■ **Stated exercise**
Express the records as a two-column CSV with the columns "prompt" and "response". Begin with the line that contains "Where should I" and continue through the line that contains "tap(1435, 226)". Put one row per record, with each value in a single quoted field and line breaks turned into spaces, and omit the pictures.

──────── Listing

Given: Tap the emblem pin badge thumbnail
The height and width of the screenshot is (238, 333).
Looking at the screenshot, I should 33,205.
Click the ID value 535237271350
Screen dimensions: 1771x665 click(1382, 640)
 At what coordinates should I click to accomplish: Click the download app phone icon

────────────────
──────── Listing

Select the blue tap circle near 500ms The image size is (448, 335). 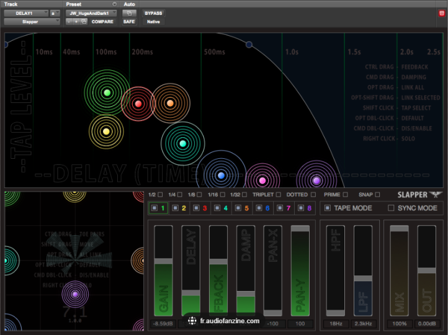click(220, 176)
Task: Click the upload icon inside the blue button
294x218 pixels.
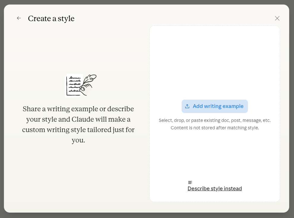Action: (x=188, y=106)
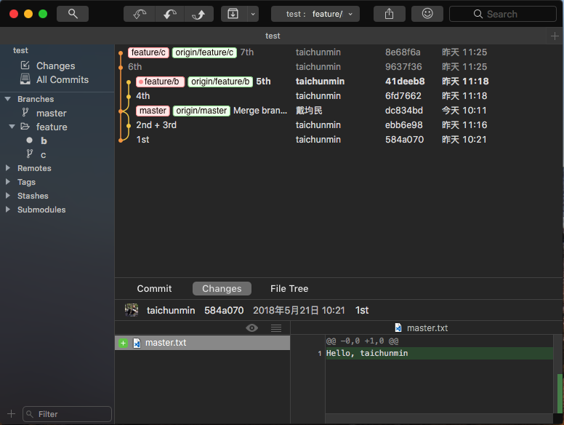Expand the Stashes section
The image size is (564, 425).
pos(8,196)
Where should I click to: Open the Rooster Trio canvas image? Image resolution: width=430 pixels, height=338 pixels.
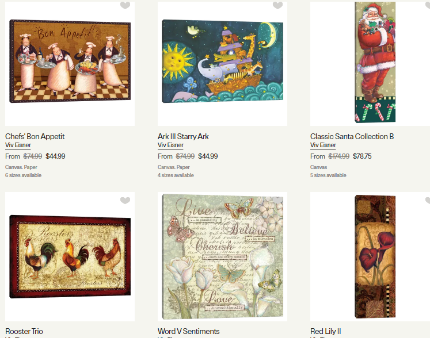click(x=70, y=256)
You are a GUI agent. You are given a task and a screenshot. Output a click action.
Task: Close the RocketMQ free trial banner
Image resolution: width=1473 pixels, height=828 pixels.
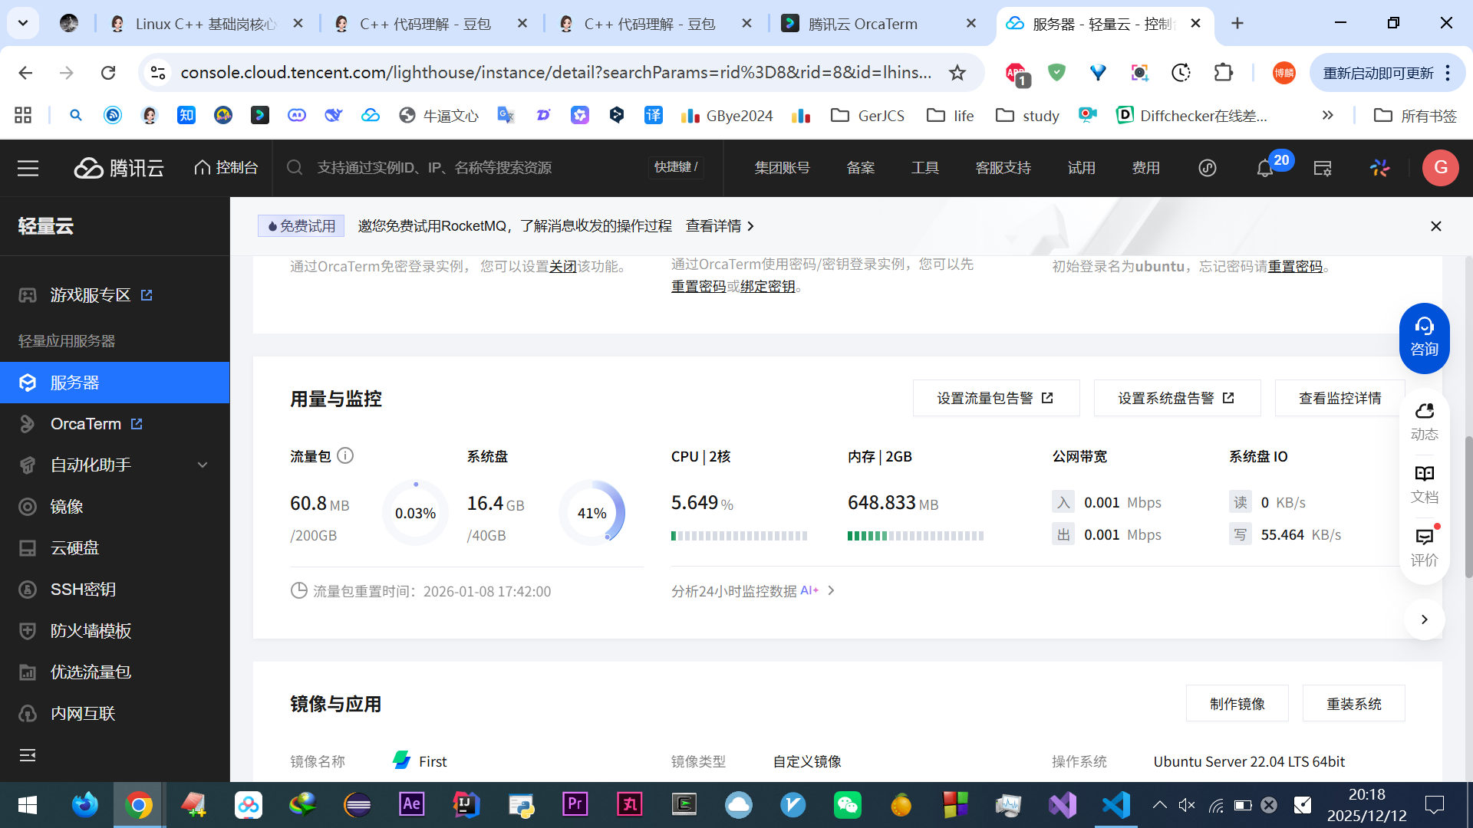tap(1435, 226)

────────────────

■ **Answer for the task**
prompt,response
"Where should I click to: Open the Rooster Trio canvas image? Image resolution: width=430 pixels, height=338 pixels.","click(x=70, y=256)"
"You are a GUI agent. You are given a task and a screenshot. Output a click action. Task: Close the RocketMQ free trial banner Image resolution: width=1473 pixels, height=828 pixels.","tap(1435, 226)"